The Army Corps of Engineers immediately reduced the flow of water from Lanier to Florida by 5 percent, and said it could cut it by 17 percent depending on lake levels.
"We feel like we've got the most flexible system to meet the needs, from the headwaters of Lake Lanier down to Apalachicola Bay," Brigadier General Joseph Schroedel said.
Governor Sonny Perdue of Georgia has criticized the federal government for continuing what he calls excessive water releases from north Georgia reservoirs even as the drought threatens Atlanta's water supplies.
The fast-growing Atlanta region relies on the lake for drinking water. But power plants in Florida and Alabama depend on healthy river flows, as do farms, commercial fisheries, industrial users, and municipalities.
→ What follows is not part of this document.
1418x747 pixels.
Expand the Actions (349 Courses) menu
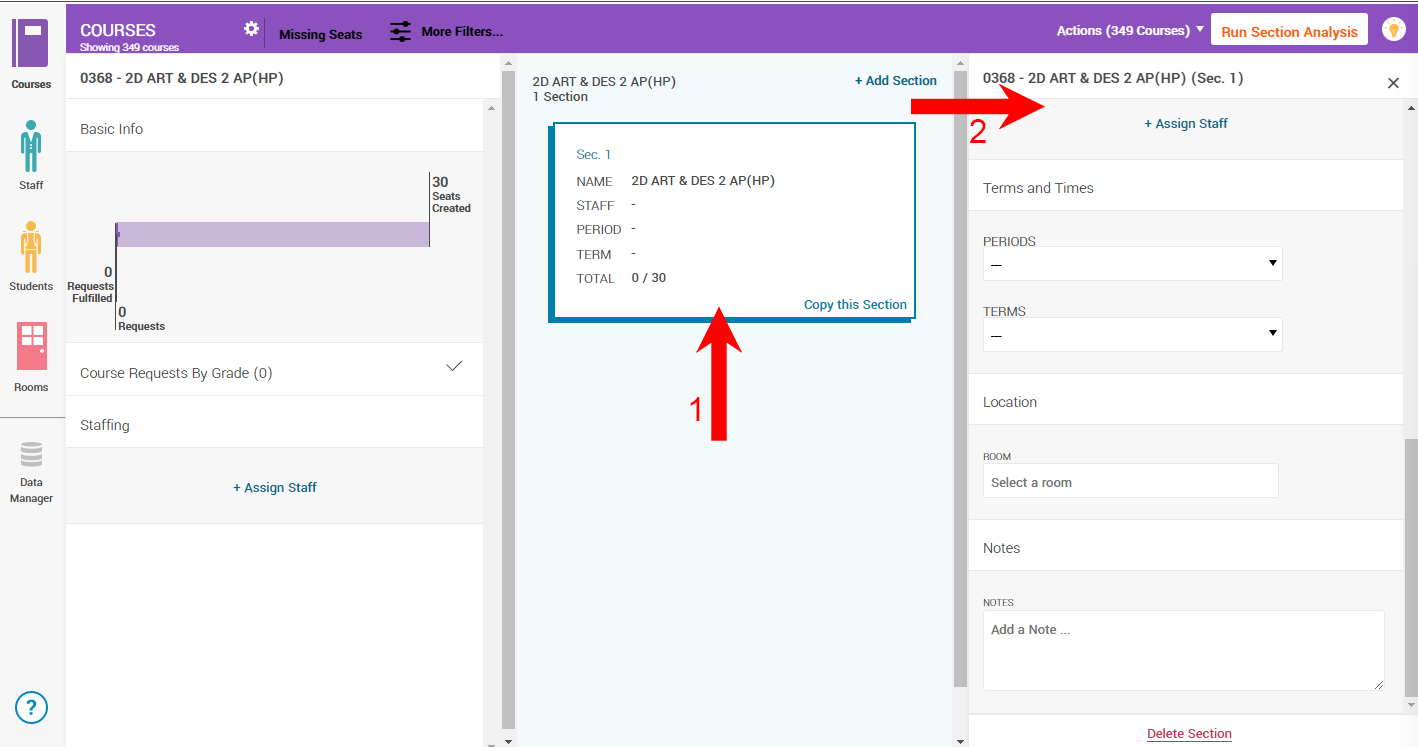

The corps is also required to release adequate flows to ensure habitats for species protected by the Endangered Species Act, such as the mussels.
Florida and Alabama have balked at Georgia's effort to keep more water, arguing that its demands were unreasonable and that reducing the flows downstream could cripple their economies. Alabama seemed mollified by the corps' decision, as Governor Bob Riley said he was "very satisfied and very pleased."
But Florida environmental commissioner Michael Sole said the decision "further jeopardizes the threatened and endangered species" and "starves the overall health of the fragile ecosystem."
Federal officials said the states have promised to collaborate on a long-term water pact.
"They're all neighbors, they're all working together," Interior Secretary Dirk Kempthorne said.
Meanwhile in Washington, a panel of federal appeals judges questioned whether the corps has the authority to divide portions of the lake for drinking water instead of producing power.
In one of seven active lawsuits, lawyers for all three states argued before the panel over a 2003 settlement in which the corps agreed to allow Georgia to use nearly 25 percent of Lanier for drinking water storage.
The long-term agreement, which has not yet been implemented, is a linchpin of Georgia's water plans for the coming decades. Currently, the state gets water from Lanier under smaller, short-term contracts.